Expansion microscopy, in which biological samples are embedded in hydrogel that homogeneously expands to increase the distance between molecules, allows nanoscale structures to be viewed in higher resolution using standard diffraction-limited microscopes. However, expansion microscopy has several limitations, such as difficulty retaining a variety of biomolecules in the gel and challenges in expanding a wide range of tissue types by 10 times or more. Researchers from Carnegie Mellon University, the University of Pittsburgh and Brown University have now described a new protocol and novel hydrogel formulation that enable retention of a spectrum of biomolecules, improve expansion of many different tissue types and allow for expansion of conventionally preserved samples up to 11-fold.
The new technique, called Magnify, uses a hydrogel containing specific proportions of the monomers dimethylacrylamide acid (DMAA), sodium acrylate (SA) and acrylamide (AA), as well as the crosslinker N,N’-methylenebisacrylamide (Bis). The researchers found that this gel chemistry allowed for greater, low-distortion expansion of multiple tissues, including freshly preserved mouse brain slices (11-fold) and formalin-fixed, paraffin-embedded (FFPE) human kidney tissue sections (8.5-fold), when compared with other expansion methods. This composition also resulted in a mechanically sturdy gel that is less susceptible to breakage during expansion and processing. To retain a wide variety of biomolecules in the gel, the team used methacrolein to anchor the molecules to the gel during gelation. This protocol was found to improve preservation of nucleic acids, proteins and lipids, allowing for post-expansion labeling and observation of all these molecules simultaneously.

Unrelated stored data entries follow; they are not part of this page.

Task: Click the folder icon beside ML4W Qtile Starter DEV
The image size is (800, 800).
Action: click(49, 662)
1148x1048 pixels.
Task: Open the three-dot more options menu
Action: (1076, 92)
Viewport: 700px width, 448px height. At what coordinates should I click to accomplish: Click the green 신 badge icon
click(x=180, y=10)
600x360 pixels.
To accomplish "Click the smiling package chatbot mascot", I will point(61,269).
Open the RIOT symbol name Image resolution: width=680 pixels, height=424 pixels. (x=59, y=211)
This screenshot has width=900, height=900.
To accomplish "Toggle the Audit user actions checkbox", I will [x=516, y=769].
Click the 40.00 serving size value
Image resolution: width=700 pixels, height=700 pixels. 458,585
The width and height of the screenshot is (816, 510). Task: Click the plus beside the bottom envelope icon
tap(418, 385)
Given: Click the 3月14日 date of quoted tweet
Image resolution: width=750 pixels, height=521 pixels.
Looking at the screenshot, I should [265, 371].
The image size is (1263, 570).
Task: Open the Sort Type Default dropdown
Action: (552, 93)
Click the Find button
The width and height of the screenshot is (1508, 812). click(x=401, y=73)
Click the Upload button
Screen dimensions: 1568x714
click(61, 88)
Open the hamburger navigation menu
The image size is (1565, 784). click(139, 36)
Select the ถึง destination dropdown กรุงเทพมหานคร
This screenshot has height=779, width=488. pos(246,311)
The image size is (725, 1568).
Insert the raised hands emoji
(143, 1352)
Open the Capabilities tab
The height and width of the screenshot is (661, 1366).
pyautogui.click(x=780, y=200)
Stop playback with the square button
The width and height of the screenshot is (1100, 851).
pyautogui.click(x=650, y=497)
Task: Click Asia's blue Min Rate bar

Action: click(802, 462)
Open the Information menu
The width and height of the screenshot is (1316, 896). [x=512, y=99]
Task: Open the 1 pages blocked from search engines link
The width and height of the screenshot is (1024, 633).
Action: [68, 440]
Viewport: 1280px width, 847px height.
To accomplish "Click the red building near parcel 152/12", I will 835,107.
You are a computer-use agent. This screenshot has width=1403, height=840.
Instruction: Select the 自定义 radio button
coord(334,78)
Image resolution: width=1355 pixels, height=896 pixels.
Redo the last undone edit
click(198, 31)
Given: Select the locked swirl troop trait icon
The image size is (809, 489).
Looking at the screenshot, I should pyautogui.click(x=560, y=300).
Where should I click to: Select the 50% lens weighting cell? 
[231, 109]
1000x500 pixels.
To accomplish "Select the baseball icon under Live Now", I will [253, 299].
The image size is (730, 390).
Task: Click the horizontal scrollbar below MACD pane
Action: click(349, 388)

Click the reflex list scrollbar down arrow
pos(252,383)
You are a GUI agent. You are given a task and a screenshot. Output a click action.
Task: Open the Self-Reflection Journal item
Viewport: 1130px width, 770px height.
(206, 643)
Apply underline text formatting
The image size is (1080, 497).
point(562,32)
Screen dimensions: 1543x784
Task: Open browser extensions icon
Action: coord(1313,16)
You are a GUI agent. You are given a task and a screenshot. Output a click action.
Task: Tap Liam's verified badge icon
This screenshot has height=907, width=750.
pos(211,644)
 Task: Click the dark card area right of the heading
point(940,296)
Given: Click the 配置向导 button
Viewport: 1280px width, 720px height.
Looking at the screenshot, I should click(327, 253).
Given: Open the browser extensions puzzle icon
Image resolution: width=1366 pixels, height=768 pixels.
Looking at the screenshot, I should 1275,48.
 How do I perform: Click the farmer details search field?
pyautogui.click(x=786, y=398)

Video Credit: Carnegie Mellon University, Mellon College of Science
While most expansion microscopy protocols are optimized for brain tissue, the researchers were able to use Magnify on multiple tissues and tumor types including breast and colon samples. In one of the experiments, lung organoids with specific defects in cilia ultrastructure and function were examined using conventional microscopy equipment to demonstrate the ability of Magnify to visualize clinically relevant cilia pathology. Additionally, Magnify improves the expansion of tissues that have been fixed, preserved and stored, and the protocol can be flexibly adapted to suit specific tissues, fixation methods and applications, said first co-author Brendan Gallagher, a doctoral student at Carnegie Mellon. This research was published in Nature Biotechnology.
“Magnify can be a potent and accessible tool for the biotechnology community … We overcame some of the longstanding challenges of expansion microscopy,” said corresponding author Yongxin (Leon) Zhao, an associate professor of biological sciences at Carnegie Mellon. “One of the main selling points for Magnify is the universal strategy to keep the tissue’s biomolecules, including proteins, nucleus snippets and carbohydrates, within the expanded sample.”
The researchers hope to further develop Magnify to make it more accessible to the scientific community, according to Zhao. In addition to conventional microscopy methods, Magnify can also be combined with super-resolution optical fluctuation imaging (SOFI), improving the effective resolution from about 25 nm to 15 nm, the authors wrote.